→ Things to do:
(A) From the South Park article below, copy the passage that starts at the words "Rather, the local" and ends after the words "have other members.", with no changes.
(B) In the South Park article below, which state program has Citizens for Easton applied to?

→ Selected excerpt:
============================================================

CFE applies for program to save South Park

The Mill River is one of only nine Class A Wild Trout Streams left in Connecticut out of over 300 streams. The Mill River is unique in that it is pure enough and cold enough to sustain wild trout despite being on the edge of a suburban area. — Archive photo

“They paved paradise and put up a parking lot.”

That line from Joni Mitchell’s Big Yellow Taxi song sums up what Citizens for Easton doesn’t want to see happen to the town-owned South Park property.

Rather, the local group’s goal is “to preserve something the town already owns,” according to CFE President Verne Gay.

William Kupinse, former first selectman and CFE member, has said it many times at Board of Selectmen meetings, as have other members.

Now CFE has taken action to bring the goal to fruition by applying to the state’s Recreation and Natural Heritage Trust program.

“The application is representative of our interest and passion for this property,” Gay said. “The organization started with South Park. It’s inspired CFE for 40 or 50 years and been the rallying part of the organization for years.”

That said, he is circumspect about the group’s chances of winning the competitive grant due to the high price the town still owes for the land and the work First Selectman Adam Dunsby and the Board of Selectmen is doing to try to sell it to make good on the investment and help the taxpayers.

============================================================

→ Source data:
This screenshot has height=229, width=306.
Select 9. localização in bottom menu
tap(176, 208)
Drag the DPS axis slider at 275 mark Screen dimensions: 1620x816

============================================================

→ Answers for the tasks:
(A)
Rather, the local group’s goal is “to preserve something the town already owns,” according to CFE President Verne Gay.

William Kupinse, former first selectman and CFE member, has said it many times at Board of Selectmen meetings, as have other members.

(B) The state's Recreation and Natural Heritage Trust program.